To run the tests, first install a test runner in your environment. We recommend py.test:
conda install pytest
Running py.test from the root directory will discover all the test automatically:
pytest
The training script is at
bin/train_cossmo.py
.
You can call the script with the --help
option to receive details of the
parameters:
$ python bin/train_cossmo.py --help
usage: train_cossmo.py [-h] [--configuration-file CONFIGURATION_FILE]
[--gpu GPU] [--intra-op-threads INTRA_OP_THREADS]
[--inter-op-threads INTER_OP_THREADS] [--test-only]
[--fold FOLD]
optional arguments:
-h, --help show this help message and exit
--configuration-file CONFIGURATION_FILE
Path to a configuration file, containing all
hyperparameters, model definitions, etc. See the
provided examples for details.
--gpu GPU GPU device ID to use for training. This is equivalent
to setting the CUDA_VISIBLE_DEVICES environment
variable. It is recommend to set this option when you
have more than one GPU device in your system to
prevent TensorFlow from claiming all devices.
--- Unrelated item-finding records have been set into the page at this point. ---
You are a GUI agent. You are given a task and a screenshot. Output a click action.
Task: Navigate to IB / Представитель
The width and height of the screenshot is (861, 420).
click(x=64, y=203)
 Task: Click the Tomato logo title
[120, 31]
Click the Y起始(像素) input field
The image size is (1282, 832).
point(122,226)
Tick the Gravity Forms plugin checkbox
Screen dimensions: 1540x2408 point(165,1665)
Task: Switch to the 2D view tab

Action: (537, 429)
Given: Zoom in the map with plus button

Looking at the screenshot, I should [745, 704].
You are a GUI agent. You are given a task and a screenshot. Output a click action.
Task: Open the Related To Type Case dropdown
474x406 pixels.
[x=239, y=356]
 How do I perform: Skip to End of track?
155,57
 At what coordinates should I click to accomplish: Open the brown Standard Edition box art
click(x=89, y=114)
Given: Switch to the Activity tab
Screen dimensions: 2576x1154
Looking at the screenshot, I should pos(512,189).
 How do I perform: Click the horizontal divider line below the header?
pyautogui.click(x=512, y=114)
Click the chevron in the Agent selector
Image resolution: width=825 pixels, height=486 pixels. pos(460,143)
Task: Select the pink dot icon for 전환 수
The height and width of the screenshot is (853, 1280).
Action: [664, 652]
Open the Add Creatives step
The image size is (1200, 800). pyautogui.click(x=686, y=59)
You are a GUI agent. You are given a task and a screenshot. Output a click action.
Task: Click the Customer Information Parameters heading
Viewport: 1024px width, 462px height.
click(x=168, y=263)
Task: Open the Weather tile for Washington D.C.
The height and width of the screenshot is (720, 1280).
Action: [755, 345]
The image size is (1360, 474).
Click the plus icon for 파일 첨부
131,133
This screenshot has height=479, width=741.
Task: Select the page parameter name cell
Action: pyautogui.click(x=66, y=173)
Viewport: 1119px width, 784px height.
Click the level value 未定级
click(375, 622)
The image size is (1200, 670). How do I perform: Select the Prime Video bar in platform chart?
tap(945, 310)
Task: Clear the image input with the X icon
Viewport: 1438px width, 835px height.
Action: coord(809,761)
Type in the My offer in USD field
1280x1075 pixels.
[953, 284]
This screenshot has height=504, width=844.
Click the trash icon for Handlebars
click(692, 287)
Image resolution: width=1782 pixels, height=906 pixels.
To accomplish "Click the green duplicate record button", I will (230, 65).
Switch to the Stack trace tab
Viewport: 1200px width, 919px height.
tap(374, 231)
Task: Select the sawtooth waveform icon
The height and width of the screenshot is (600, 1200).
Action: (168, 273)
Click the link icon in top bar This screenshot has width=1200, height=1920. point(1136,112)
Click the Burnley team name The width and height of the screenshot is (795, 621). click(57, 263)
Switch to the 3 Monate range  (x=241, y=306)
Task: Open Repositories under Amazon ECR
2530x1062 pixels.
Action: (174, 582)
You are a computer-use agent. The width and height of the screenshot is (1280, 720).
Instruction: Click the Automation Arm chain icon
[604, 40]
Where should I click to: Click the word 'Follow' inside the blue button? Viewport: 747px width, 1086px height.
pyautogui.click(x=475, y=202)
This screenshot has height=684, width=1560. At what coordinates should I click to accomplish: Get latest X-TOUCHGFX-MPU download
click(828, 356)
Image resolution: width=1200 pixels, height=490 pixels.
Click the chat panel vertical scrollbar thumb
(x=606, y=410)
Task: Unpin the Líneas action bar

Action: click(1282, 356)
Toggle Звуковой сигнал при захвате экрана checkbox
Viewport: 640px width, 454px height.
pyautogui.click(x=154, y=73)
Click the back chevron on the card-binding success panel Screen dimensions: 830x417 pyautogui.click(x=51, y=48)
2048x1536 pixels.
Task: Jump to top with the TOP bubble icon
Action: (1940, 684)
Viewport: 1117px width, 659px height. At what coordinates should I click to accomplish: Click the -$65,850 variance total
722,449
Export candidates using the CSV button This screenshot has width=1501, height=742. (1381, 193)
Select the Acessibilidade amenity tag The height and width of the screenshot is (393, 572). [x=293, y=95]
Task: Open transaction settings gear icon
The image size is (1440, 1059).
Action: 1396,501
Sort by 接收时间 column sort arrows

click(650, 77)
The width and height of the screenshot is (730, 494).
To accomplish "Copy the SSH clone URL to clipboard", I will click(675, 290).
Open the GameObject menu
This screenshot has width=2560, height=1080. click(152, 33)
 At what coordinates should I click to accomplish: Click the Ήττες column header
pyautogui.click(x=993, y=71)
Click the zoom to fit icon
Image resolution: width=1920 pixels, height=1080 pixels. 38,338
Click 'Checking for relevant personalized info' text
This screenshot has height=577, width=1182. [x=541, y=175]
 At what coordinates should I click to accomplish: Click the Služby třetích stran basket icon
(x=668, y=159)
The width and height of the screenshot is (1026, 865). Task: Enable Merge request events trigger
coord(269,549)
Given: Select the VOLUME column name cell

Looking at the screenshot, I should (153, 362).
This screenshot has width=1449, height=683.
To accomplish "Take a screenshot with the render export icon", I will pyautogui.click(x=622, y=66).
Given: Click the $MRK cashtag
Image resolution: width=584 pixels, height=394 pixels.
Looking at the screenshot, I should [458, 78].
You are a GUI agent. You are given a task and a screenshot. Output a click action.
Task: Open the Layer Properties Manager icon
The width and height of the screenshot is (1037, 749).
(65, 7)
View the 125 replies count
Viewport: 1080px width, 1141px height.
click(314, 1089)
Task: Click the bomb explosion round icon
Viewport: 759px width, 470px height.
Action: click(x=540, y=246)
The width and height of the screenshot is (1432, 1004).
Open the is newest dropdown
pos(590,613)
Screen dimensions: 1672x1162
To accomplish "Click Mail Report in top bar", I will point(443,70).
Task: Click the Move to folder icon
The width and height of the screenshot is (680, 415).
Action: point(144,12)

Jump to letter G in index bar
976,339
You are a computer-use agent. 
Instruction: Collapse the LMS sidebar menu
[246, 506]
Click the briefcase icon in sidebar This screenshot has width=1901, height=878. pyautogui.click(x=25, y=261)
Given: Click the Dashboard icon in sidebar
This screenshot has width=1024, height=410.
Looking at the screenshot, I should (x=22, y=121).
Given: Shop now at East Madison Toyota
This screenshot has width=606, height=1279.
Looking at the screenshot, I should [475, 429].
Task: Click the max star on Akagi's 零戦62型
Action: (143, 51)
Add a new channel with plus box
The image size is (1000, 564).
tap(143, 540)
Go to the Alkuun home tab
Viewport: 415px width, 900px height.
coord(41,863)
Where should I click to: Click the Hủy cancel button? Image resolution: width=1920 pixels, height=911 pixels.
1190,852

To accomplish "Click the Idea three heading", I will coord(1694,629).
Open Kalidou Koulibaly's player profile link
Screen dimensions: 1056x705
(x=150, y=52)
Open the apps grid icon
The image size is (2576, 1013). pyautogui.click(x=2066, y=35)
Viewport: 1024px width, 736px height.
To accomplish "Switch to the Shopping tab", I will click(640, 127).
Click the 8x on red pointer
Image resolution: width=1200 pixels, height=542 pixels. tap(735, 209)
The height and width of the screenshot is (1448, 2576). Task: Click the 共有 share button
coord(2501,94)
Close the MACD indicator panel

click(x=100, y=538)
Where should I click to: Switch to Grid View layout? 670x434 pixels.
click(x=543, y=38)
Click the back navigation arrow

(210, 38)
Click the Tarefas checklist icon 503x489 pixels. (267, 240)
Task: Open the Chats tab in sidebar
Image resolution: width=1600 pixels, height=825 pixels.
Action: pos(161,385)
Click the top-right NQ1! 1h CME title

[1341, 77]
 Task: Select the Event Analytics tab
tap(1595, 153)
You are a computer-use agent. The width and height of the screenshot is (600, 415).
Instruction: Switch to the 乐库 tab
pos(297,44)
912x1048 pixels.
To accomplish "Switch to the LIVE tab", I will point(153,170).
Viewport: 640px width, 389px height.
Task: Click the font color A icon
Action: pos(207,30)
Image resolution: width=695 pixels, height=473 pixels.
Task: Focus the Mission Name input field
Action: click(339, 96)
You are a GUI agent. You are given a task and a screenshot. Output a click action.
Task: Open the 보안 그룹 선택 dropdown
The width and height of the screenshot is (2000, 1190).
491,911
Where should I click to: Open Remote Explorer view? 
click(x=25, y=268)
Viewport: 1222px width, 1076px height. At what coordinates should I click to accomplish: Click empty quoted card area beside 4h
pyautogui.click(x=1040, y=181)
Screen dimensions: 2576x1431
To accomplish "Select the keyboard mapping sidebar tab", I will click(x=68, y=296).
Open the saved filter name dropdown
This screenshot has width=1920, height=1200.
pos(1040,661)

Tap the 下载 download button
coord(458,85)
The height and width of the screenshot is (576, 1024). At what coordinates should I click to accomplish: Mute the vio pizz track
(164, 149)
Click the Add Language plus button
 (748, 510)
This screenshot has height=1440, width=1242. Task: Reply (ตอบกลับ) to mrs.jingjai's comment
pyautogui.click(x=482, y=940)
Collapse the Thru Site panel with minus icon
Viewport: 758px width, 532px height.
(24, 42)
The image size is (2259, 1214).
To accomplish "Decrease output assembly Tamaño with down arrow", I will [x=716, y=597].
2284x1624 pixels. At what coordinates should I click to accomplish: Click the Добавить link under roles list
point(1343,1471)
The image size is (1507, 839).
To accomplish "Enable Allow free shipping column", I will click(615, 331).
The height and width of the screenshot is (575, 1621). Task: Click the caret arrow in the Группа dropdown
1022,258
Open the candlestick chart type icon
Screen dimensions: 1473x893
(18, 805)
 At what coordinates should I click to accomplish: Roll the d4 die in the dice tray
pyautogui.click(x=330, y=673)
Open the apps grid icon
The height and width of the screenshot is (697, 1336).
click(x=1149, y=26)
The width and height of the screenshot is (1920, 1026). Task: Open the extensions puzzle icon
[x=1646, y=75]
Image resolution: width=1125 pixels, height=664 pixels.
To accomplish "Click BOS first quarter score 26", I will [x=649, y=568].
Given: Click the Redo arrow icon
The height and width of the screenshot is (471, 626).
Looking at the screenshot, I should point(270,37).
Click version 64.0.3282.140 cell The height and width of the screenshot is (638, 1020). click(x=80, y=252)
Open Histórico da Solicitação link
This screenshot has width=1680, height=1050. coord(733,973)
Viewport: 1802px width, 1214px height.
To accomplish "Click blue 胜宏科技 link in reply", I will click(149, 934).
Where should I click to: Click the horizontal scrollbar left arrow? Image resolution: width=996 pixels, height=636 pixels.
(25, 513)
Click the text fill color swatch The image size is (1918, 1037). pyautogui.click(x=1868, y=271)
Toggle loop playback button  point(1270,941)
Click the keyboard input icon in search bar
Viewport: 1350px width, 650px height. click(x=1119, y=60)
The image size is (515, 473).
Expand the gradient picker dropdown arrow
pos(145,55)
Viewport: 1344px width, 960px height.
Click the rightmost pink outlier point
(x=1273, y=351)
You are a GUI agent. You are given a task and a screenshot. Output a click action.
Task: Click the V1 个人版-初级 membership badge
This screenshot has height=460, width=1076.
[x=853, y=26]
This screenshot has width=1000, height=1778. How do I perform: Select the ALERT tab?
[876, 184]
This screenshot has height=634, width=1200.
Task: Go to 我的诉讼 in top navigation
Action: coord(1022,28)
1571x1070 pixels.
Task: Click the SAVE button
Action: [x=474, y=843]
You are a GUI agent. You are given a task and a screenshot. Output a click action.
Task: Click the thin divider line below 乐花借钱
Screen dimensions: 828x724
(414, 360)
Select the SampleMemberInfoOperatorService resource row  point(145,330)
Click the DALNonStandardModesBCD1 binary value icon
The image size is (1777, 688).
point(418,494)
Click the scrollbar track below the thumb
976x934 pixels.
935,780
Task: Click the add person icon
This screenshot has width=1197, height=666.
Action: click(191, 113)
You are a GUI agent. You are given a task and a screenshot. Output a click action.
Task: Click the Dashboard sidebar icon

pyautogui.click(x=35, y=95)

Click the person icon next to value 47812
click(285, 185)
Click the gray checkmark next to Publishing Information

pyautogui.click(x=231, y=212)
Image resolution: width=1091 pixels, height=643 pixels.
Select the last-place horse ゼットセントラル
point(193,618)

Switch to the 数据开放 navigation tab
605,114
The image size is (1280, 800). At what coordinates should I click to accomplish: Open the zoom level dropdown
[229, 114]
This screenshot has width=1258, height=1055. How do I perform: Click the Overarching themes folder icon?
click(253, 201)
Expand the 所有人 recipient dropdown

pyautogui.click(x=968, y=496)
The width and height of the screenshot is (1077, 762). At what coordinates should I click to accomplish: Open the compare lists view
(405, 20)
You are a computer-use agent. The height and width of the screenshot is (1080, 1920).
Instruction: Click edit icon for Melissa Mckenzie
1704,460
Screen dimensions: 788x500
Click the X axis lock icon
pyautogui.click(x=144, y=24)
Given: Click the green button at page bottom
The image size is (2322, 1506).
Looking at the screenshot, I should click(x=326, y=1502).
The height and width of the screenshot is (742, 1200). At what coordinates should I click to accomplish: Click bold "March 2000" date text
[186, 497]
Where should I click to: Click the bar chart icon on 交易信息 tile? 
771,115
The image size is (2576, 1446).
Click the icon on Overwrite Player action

--intra-op-threads INTRA_OP_THREADS
See https://github.com/tensorflow/tensorflow/blob/26b4
dfa65d360f2793ad75083c797d57f8661b93/tensorflow/core/p
rotobuf/config.proto#L165 for the meaning of this
parameter.
--inter-op-threads INTER_OP_THREADS
See https://github.com/tensorflow/tensorflow/blob/26b4
dfa65d360f2793ad75083c797d57f8661b93/tensorflow/core/p
rotobuf/config.proto#L165 for the meaning of this
parameter.
--test-only Don't train, only evaluate test set.
--fold FOLD Cross-validation fold to train on. When set, this
overrides the`cv_fold` key in the configuration file.
Configuration files to replicate the models described in the paper are available
in configuration_files/
.
Before you can use these configuration files, you must edit them and provide the
correct file paths for the dataset path and output path for your system.
To run the new COSSMO model.py from Colab notebook, we will need to install Tensorflow 1.13 for the tensorflow.contrib to work.
pip install tensorflow==1.13.2
The next step would be to load the configuration file and store it in a variable config1, that will be passed as a parameter while calling the model to run.
The model can be called with
c.main(configuration = config1, continue_from=None, intra_op_threads=2, inter_op_threads=6, test_only=False)
An example ipynb file is attached to this repository with the code for these steps.